The idea of using tapes for sleep-learning may have had something to it. Learn a language while you sleep! The mid-20th century was rife with rumours that there were Russian scientific methods and social manipulation techniques that made ours look clumsy and inarticulate.

Did the Russian sleep-learning ever really work? It was a gadget-based thing. And what about the brain studies, the elaborate breath-work, the raising of arms and deep squats in the gymnasium at 5AM, the psychic research behind the Iron Curtain, all techniques and ways not familiar to the west, seeming exotic and perhaps more valuable because they came from afar.

In my mind’s eye, I see women in sturdy shoes and the old stiff nurse uniforms that are pinned into place, handing obedient people tiny cups of medications designed to make the mind more malleable. Something to bring everyone into a condition of suggestibility and compliance, and promote acceptance of the most preposterous conditions and under the most unbelievable premises. What for? Wealth and power aggregation? What drives these movements that dull the will and crush the spirit?

I worry that increasing suggestibility is a removal of the will to good. Isn’t it our birthright to retain full awareness, develop critical thinking, to become useful? What forces are able to act out their purposes through gullible people who have softened their awareness?
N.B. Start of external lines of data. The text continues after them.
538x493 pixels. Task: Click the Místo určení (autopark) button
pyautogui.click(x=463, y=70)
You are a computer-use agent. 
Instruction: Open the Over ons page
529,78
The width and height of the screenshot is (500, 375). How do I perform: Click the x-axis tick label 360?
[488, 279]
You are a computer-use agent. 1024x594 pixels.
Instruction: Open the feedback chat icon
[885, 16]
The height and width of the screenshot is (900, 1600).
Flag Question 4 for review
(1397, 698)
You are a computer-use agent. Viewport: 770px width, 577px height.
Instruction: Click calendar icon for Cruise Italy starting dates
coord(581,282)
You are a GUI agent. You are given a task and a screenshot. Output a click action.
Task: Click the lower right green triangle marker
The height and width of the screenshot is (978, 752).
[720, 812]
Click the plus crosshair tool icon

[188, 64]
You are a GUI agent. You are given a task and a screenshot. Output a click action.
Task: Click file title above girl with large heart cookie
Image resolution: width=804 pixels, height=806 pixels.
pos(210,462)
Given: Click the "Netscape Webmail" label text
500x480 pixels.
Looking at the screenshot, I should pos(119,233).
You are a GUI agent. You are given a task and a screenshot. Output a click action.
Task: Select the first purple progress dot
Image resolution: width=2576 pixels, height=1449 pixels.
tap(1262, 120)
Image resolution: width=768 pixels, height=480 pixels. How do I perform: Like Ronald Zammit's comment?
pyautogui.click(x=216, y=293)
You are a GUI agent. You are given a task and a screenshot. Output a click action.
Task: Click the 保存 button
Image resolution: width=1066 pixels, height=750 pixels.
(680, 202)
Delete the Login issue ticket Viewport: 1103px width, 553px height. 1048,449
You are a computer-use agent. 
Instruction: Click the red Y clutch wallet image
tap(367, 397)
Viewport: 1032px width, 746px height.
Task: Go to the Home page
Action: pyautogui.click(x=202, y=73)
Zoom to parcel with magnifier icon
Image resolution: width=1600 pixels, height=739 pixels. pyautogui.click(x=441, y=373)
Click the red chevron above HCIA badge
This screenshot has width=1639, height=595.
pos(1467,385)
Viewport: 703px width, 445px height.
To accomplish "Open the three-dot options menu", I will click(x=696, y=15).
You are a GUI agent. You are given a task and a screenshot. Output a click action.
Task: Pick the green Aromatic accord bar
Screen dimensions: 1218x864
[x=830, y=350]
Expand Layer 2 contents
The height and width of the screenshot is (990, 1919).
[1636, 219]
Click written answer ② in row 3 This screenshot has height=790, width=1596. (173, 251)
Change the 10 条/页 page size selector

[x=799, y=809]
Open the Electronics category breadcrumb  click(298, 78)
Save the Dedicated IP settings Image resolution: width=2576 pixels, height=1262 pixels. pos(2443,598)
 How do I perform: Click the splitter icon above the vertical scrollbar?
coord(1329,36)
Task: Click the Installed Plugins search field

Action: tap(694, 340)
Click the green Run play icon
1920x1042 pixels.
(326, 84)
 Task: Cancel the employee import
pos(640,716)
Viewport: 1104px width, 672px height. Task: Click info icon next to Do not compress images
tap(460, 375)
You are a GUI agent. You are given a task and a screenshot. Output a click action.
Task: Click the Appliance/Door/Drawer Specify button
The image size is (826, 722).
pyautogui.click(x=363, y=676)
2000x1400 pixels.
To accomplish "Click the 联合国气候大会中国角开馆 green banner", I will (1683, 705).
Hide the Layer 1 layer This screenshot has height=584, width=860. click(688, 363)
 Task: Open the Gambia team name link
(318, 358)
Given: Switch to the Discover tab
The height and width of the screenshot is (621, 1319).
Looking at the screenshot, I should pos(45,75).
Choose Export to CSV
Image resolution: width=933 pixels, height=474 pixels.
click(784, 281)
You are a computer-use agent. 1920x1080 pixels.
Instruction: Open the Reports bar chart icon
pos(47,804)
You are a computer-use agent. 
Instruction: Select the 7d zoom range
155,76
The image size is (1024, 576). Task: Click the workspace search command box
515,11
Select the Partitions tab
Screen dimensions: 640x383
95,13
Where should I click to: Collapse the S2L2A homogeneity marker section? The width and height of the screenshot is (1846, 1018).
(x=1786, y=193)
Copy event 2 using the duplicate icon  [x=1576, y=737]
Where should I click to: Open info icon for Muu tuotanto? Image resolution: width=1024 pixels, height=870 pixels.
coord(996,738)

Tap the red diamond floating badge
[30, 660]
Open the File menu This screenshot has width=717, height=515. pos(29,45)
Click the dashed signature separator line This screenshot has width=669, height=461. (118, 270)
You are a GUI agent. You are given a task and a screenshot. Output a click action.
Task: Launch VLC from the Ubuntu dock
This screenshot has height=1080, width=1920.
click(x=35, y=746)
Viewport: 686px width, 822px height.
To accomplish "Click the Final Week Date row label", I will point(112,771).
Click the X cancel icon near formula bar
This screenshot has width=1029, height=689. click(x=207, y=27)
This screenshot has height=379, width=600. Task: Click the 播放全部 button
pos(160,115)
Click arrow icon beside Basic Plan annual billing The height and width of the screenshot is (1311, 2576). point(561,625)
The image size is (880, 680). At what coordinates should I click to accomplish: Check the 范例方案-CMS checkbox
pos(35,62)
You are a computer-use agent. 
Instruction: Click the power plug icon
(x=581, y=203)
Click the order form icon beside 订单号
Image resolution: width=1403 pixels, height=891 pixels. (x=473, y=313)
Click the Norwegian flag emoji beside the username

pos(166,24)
Brave New World?

Taking a tip from the Czechs, in times of oppression, look not so much to distraction, but sardonic humour, satire, coded jokes. And then to poetic expression - the place of mind that permits artistic and poetic understanding of life, death, love, power struggles, and all that is in between. Remember, after so many years of tanks in the streets and heavy oppression, the Czechs finally had a POET as head of state.

What’s the matter with us? Where’s the vision? Have Puritan values made us obedient drones? Where’s our Walden Pond? How do we retain and express our humanity? Through poetry and humour, or resignation? Secret communications? Or active forces? What do we do after relaxation of all the body parts and the placement of blue flames everywhere?

There is a new voice that can’t be silenced and calmed by sleep apps. Power roams the land in the form of giants that stomp and crush the people beneath their feet. We have to work together, to rise up and act, be human. People of good will mustn’t take it all lying down with headphones’ soothing tones relaxing the feet, the thighs, the face.

I’m used to personal changes, but these big communal shifts ask much more of us. So often these days I feel like Rip Van Winkle coming out of his sleep to see that everything has changed. And it is not like his 100 years, but in a day or two, or overnight.


Sisters: Dream and Variations

Finally I had a chance to see this poetic film featuring James’ daughters, Tyr Jami and Jasa Baka, because it is now being shown free online in the Brooklyn Film Festival! And it’s on for the duration of the festival, so be sure to check it out! Be amazed. Sisters: Dream and Variations is a feature length documentary, taking place in both Montreal and Iceland.

Just sign up for the festival at this Registration link. It’s free.

The description and film link is HERE.

Here’s the trailer, but there’s so much more to see in the film itself.

There’s also talkback interview with the director, and a toggle to vote for the film (rating from 1 to 5 - the best)


I’d started on this week’s issue of Personal Papers before the weekend, but waited until my usual time on Sunday to refine it. I tried, couldn’t do it, so here it is anyways. In light of the protests and demonstrations, and the reasons for them that the murder of George Floyd brought into the spotlight once again, I am speechless with the intensity. Like everyone seeing the news clips and reading the commentaries, I’m shocked, dismayed, and very much processing what this means for us all, for democracy, and for a more just and equal world.